- _Problem description_
In the text about Danny at Young Life camp, write out everything from "In January each" down to "older brother, Brandon.", swapping "Magi" for "wise men".

- _Text provided_
January 2020

​It was a moment worth marking, so Danny took a marker to his T-shirt and wrote across the collar: JESUS SAVED MY LIFE, June 13, 10:18 p.m. It was only the second night of Young Life camp, but the high school freshman had heard the good news about Jesus all year at club, and he was ready to become a marked man. While his cabinmates made their way to the fun activity for the evening, Danny and his leader sat in awe beneath the stars, wiping away tears at the appearance of the Savior. You might say that they were enjoying the second Epiphany celebration of 2019.


In January each year, Christians set aside Epiphany Sunday to celebrate the manifestation of the Christ Child to the Magi in Matthew 2:11. Matthew tells us a star led the Magi to the Savior, and they brought gifts worthy of a fellow king. Danny brought a precious gift to Jesus as well that week at camp. He brought his older brother, Brandon.

- _Data excerpt_
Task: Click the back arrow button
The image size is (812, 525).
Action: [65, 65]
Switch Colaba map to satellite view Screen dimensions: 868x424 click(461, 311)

- _Full response_
In January each year, Christians set aside Epiphany Sunday to celebrate the manifestation of the Christ Child to the wise men in Matthew 2:11. Matthew tells us a star led the wise men to the Savior, and they brought gifts worthy of a fellow king. Danny brought a precious gift to Jesus as well that week at camp. He brought his older brother, Brandon.